The Safari Update 2-12-03 improves the compatibility with popular web sites based on Safari user feedback, further improves the performance of loading web pages and Flash content, adds support for XML, increases standards conformance and delivers improved application stability. The update also enables access to web sites that offer self-signed security certificates.
From my initial impressions, it's a lot faster at large-table form performance, something that was lacking in the earlier beta; it's also got proper text-dragging handling, and lots of other things seem greatly improved. URL completion seems much more demure now. Table layout and reflow (quickly resizing the window a whole bunch to make it re-layout everything in real-time) is very snappy-- though, unfortunately, it still doesn't hold a candle to the velvet-smooth reflow of that same page in IE on my Windows machine, and that machine is a mere 667MHz. Ah well.

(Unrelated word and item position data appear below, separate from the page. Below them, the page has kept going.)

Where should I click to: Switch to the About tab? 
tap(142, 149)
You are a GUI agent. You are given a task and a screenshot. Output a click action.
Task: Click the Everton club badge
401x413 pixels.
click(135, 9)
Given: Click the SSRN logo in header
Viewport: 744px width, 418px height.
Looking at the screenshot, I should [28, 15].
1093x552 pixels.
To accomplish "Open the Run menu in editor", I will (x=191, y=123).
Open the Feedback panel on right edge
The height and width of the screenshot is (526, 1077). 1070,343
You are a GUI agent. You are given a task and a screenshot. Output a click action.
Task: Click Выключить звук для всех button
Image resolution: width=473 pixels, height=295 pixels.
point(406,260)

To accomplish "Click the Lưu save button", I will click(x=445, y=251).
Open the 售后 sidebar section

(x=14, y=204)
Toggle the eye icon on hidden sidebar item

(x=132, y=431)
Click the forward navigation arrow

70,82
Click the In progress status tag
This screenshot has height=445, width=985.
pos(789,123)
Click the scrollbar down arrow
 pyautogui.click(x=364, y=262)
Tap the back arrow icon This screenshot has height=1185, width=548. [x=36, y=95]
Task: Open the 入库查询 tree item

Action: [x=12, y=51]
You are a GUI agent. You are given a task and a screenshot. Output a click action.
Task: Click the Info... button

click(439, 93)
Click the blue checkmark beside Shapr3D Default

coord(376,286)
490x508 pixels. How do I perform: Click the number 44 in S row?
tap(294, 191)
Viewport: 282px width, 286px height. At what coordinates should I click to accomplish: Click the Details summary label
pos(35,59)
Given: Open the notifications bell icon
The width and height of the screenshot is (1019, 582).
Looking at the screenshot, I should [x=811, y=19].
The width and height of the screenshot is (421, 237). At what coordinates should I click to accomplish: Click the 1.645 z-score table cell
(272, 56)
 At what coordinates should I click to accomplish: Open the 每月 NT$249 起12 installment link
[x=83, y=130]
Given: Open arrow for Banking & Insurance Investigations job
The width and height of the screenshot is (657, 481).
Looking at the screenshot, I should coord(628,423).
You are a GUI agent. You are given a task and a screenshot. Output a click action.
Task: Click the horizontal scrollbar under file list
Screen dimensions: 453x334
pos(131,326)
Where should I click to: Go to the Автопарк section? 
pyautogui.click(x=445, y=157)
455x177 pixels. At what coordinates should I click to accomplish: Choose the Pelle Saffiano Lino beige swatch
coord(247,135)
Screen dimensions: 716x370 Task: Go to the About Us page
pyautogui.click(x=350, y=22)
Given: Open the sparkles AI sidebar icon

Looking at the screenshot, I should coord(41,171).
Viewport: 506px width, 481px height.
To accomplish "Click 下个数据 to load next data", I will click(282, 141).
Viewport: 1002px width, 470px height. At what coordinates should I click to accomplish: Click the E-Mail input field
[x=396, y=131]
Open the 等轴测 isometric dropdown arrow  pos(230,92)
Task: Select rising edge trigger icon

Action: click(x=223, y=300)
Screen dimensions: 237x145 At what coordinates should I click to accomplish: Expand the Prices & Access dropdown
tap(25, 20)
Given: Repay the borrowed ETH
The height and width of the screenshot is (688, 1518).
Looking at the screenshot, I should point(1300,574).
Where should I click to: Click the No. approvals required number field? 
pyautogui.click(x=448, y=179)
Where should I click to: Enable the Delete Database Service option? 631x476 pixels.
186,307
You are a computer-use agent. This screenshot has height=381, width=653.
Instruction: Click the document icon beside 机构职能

Safari still doesn't have keyboard focus/navigation for drop-down menus, and I'm still seeing issues that might be specific to my workplace network, where almost every page fails to load one or two objects in the course of loading; it seems like it's not being aggressive enough with retrying requests where packets get dropped, or something. I wonder if there's any way to troubleshoot/debug that. And this beta won't have any fixes to the monstrous list of comments and TrackBacks that users sent to Dave Hyatt the other day; we'll have to wait another few weeks for that, I daresay.

Posted form data still loses the final CR/LF at the end, for some reason; and lines with italics in them are leaded more than lines without, which makes paragraph layout kinda gross. That's really gotta get fixed.

But I'm very pleased with the changes so far. This is shaping up to be the real deal.

Thanks to J Greely, who alerted me to this before I had a chance to check the site (which I've been doing a lot lately).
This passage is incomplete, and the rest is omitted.